* [WORK REQUIRED]
From the data below, repeat exactly the lines from the line with "Task: Open the Tx transaction mode dropdown" to the line with "Task: View details for May 2024", both included.
*** INFORMATION PROVIDED Section Begins ***
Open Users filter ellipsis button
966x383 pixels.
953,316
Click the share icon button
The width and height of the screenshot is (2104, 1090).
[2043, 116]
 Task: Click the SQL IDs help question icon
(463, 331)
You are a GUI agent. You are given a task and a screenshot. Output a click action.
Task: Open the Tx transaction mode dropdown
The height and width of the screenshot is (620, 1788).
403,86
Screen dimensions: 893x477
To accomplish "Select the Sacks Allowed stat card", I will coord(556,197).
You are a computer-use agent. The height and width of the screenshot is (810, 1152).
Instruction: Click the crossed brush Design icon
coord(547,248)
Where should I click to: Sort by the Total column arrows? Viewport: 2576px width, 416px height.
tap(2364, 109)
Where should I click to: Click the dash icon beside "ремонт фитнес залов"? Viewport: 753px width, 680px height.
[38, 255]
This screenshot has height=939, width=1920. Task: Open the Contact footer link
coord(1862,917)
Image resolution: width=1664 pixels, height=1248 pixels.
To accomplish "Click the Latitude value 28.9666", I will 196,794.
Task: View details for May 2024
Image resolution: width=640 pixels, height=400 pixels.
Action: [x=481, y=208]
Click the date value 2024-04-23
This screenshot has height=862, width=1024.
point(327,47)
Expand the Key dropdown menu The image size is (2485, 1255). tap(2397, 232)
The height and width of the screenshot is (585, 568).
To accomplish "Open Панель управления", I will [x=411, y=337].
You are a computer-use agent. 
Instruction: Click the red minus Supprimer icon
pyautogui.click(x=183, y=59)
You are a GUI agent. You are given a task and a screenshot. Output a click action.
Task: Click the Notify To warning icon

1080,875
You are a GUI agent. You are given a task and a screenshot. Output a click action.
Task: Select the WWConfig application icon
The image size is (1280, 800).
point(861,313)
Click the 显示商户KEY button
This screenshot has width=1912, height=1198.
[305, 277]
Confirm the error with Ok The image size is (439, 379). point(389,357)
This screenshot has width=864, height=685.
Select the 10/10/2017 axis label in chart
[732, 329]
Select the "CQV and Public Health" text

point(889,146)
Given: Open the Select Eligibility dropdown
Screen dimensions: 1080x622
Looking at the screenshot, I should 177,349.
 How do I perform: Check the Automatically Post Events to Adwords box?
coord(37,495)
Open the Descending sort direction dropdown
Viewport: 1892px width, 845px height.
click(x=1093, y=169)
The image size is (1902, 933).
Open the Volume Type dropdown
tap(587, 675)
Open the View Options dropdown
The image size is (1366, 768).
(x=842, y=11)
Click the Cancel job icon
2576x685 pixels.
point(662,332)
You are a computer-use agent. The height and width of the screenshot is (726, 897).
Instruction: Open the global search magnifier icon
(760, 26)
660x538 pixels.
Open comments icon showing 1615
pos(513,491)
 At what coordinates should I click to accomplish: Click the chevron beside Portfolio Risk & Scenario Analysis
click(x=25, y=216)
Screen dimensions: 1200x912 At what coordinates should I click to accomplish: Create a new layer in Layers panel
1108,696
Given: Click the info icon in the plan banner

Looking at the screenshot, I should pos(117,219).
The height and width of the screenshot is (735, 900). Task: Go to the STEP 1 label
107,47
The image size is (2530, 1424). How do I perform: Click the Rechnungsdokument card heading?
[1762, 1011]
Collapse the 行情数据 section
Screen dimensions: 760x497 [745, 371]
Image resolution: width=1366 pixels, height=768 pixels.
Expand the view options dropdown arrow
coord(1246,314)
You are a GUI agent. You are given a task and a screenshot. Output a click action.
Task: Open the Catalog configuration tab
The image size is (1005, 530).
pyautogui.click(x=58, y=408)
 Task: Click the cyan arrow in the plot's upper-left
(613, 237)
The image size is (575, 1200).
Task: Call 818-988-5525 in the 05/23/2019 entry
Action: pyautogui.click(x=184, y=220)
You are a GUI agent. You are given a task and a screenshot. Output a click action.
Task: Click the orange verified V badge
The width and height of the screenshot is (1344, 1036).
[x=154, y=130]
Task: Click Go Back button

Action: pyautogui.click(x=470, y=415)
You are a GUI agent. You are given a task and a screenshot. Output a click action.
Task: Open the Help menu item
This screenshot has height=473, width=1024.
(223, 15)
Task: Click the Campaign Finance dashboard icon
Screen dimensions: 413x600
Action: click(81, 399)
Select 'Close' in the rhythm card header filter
*** INFORMATION PROVIDED Section Ends ***
* [ANSWER TO THE PROBLEM]
Task: Open the Tx transaction mode dropdown
The height and width of the screenshot is (620, 1788).
403,86
Screen dimensions: 893x477
To accomplish "Select the Sacks Allowed stat card", I will coord(556,197).
You are a computer-use agent. The height and width of the screenshot is (810, 1152).
Instruction: Click the crossed brush Design icon
coord(547,248)
Where should I click to: Sort by the Total column arrows? Viewport: 2576px width, 416px height.
tap(2364, 109)
Where should I click to: Click the dash icon beside "ремонт фитнес залов"? Viewport: 753px width, 680px height.
[38, 255]
This screenshot has height=939, width=1920. Task: Open the Contact footer link
coord(1862,917)
Image resolution: width=1664 pixels, height=1248 pixels.
To accomplish "Click the Latitude value 28.9666", I will 196,794.
Task: View details for May 2024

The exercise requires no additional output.